Re: Indexing directories and files in a File System. (Fetched: 2, Processed: 0)

Posted by Erik Hatcher <er...@gmail.com>.
Would Solr's post.jar work for you?   It has a directory recurse option.  The usage/help output is pasted below.

Here's what should work for you: "java -Dauto -Drecursive -jar post.jar /some/folder"

	Erik



exampledocs  java -jar post.jar --help
SimplePostTool version 1.5
Usage: java [SystemProperties] -jar post.jar [-h|-] [<file|folder|url|arg> [<file|folder|url|arg>...]]

Supported System Properties and their defaults:
  -Ddata=files|web|args|stdin (default=files)
  -Dtype=<content-type> (default=application/xml)
  -Durl=<solr-update-url> (default=http://localhost:8983/solr/update)
  -Dauto=yes|no (default=no)
  -Drecursive=yes|no|<depth> (default=0)
  -Ddelay=<seconds> (default=0 for files, 10 for web)
  -Dfiletypes=<type>[,<type>,...] (default=xml,json,csv,pdf,doc,docx,ppt,pptx,xls,xlsx,odt,odp,ods,ott,otp,ots,rtf,htm,html,txt,log)
  -Dparams="<key>=<value>[&<key>=<value>...]" (values must be URL-encoded)
  -Dcommit=yes|no (default=yes)
  -Doptimize=yes|no (default=no)
  -Dout=yes|no (default=no)

This is a simple command line tool for POSTing raw data to a Solr
port.  Data can be read from files specified as commandline args,
URLs specified as args, as raw commandline arg strings or via STDIN.
Examples:
  java -jar post.jar *.xml
  java -Ddata=args  -jar post.jar '<delete><id>42</id></delete>'
  java -Ddata=stdin -jar post.jar < hd.xml
  java -Ddata=web -jar post.jar http://example.com/
  java -Dtype=text/csv -jar post.jar *.csv
  java -Dtype=application/json -jar post.jar *.json
  java -Durl=http://localhost:8983/solr/update/extract -Dparams=literal.id=a -Dtype=application/pdf -jar post.jar a.pdf
  java -Dauto -jar post.jar *
  java -Dauto -Drecursive -jar post.jar afolder
  java -Dauto -Dfiletypes=ppt,html -jar post.jar afolder
The options controlled by System Properties include the Solr
URL to POST to, the Content-Type of the data, whether a commit
or optimize should be executed, and whether the response should
be written to STDOUT. If auto=yes the tool will try to set type
and url automatically from file name.
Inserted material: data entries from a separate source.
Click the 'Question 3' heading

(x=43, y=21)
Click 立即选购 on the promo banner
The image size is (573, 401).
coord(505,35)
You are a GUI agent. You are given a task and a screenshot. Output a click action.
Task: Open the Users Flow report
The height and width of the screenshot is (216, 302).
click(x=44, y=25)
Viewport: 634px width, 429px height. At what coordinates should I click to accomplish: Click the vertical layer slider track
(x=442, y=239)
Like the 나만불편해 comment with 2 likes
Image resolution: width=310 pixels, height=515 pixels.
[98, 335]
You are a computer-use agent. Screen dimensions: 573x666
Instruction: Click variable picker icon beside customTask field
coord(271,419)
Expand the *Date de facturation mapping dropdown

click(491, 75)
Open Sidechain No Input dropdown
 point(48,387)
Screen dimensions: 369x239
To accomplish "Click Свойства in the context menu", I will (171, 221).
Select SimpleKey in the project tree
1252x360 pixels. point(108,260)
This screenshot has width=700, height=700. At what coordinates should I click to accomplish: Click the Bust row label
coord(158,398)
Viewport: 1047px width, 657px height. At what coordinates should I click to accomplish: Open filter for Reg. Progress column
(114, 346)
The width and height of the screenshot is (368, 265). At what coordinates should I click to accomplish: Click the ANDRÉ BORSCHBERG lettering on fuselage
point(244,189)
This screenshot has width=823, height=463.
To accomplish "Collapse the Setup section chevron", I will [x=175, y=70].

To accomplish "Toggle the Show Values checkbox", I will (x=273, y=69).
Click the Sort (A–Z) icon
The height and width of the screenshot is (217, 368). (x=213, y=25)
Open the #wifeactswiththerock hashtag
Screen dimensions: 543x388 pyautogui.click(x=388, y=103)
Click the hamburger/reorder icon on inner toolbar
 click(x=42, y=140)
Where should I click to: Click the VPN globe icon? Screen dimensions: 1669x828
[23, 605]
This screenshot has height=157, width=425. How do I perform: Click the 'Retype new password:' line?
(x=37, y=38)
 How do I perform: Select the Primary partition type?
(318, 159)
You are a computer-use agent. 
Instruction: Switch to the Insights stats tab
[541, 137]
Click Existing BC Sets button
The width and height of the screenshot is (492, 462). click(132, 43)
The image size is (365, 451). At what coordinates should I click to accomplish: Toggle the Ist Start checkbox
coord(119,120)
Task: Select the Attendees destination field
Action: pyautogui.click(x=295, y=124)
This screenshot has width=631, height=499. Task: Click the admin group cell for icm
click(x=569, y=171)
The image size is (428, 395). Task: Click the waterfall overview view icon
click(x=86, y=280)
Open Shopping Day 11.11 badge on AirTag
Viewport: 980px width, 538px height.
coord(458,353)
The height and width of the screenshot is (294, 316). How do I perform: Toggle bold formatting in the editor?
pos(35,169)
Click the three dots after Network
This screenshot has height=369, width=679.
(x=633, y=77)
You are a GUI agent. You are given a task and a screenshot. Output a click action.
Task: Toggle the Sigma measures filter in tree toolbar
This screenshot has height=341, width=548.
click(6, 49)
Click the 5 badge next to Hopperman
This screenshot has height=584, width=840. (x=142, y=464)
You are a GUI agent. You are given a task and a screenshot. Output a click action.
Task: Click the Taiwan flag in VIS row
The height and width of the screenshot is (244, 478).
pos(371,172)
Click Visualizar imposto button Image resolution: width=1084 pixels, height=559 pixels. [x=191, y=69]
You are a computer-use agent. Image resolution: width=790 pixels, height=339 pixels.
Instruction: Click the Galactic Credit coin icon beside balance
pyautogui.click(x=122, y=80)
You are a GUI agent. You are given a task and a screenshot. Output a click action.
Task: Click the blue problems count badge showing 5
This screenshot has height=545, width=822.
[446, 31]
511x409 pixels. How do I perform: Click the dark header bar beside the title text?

When posting rich documents
the file name will be propagated as "resource.name" and also used
as "literal.id". You may override these or any other request parameter
through the -Dparams property. To do a commit only, use "-" as argument.
The web mode is a simple crawler following links within domain, default delay=10s.


On Mar 5, 2013, at 04:38 , Syao Work wrote:

> Hello,
> 
> I am trying to index some FS folder tree. 
> Spent 2 days finding what could be the problem - got nothing :) There are not so much examples on indexing File System.
> In the logs I cant find any exceptions why it does not process the info
> Data import configuration and debug response are attached 
> 
> 
> Using: 
> 1. solr web admin tool, 
> 2. Java version "1.7.0_09-icedtea"
>    OpenJDK Runtime Environment (fedora-2.3.7.0.fc17-x86_64) 
>    OpenJDK 64-Bit Server VM (build 23.7-b01, mixed mode)
> 
> Thank you for your time,
> Ro
> 
> P.S. Excuse my bad English, I am not a native English speaker.
> <data-config.xml><import-debug-response.json>


Re: Indexing directories and files in a File System. (Fetched: 2, Processed: 0)

Posted by Syao Work <sy...@gmail.com>.
Can you send an example?

On Tue, Mar 5, 2013 at 5:11 PM, Gora Mohanty <go...@mimirtech.com> wrote:

> On 5 March 2013 18:22, Syao Work <sy...@gmail.com> wrote:
> > And if I need to index file name, path, size and/or mime?
> [...]
>
> You would need to create separate entities for each field that
> you need to index. The referenced Wiki page on DIH has
> other examples of configurations with multiple entities.
>
> Regards,
> Gora
>

Re: Indexing directories and files in a File System. (Fetched: 2, Processed: 0)

Posted by Gora Mohanty <go...@mimirtech.com>.
On 5 March 2013 18:22, Syao Work <sy...@gmail.com> wrote:
> And if I need to index file name, path, size and/or mime?
[...]

You would need to create separate entities for each field that
you need to index. The referenced Wiki page on DIH has
other examples of configurations with multiple entities.

Regards,
Gora

Re: Indexing directories and files in a File System. (Fetched: 2, Processed: 0)

Posted by Syao Work <sy...@gmail.com>.
And if I need to index file name, path, size and/or mime?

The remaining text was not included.